Post by notsheigetz »

MangoMan wrote: Virtually every blended asset fund, be it stocks/bonds or PRPFX, basically buys the lagging asset. They aim to keep the portfolio percentages relatively constant over time, so when money flow in/out exceeds the cash on hand, they buy/sell assets to keep as close to target as possible. This necessitates buying the lagging asset by design.
If virtually everyone does it then that feeds my contrarian instincts even more.

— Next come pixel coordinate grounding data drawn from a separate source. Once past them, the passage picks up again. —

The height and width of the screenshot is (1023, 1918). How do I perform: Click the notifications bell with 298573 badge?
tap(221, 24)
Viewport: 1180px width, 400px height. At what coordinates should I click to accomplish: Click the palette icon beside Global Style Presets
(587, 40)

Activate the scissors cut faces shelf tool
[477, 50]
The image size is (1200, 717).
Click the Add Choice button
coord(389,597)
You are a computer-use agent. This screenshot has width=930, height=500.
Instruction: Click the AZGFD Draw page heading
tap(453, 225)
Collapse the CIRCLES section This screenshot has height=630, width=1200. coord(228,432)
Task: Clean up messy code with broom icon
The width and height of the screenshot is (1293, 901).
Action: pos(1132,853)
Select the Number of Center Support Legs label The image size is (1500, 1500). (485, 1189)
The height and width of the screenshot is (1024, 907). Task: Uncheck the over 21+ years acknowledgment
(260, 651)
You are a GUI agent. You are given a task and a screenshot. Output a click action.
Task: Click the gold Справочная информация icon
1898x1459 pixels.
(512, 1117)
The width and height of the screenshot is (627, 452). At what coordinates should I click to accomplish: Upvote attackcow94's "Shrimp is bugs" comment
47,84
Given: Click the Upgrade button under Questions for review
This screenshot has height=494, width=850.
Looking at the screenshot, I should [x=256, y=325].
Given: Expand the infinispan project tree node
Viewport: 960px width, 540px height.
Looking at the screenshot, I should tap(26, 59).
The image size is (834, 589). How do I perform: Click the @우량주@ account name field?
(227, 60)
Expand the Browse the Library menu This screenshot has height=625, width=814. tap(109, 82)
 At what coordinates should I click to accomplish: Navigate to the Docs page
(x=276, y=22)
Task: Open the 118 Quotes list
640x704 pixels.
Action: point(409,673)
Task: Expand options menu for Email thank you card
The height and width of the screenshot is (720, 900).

Seems to me the whole idea of leaving the PP alone until you hit the 35/15 rebalancing bands speaks to the concept of allowing positive momentum to have its way so I don't see why it would be a bad idea to go for the best performing assets as opposed to the lagging ones. If you buy lagging assets you don't know whether you are buying on the way up or the way down, do you? Likewise, if you buy the best performing assets you don't know either. So what is the difference? I have no mathematical formula to go with but  on gut instinct I'm not surprised by a  chart that shows buying the best performing assets does better over time, simply because I think betting on upward momentum will generally do better over time than betting against it. The only drawback to this that I can see is the psychological factor of getting caught up in chasing after the best returns and forgetting the 35/15 rebalancing bands.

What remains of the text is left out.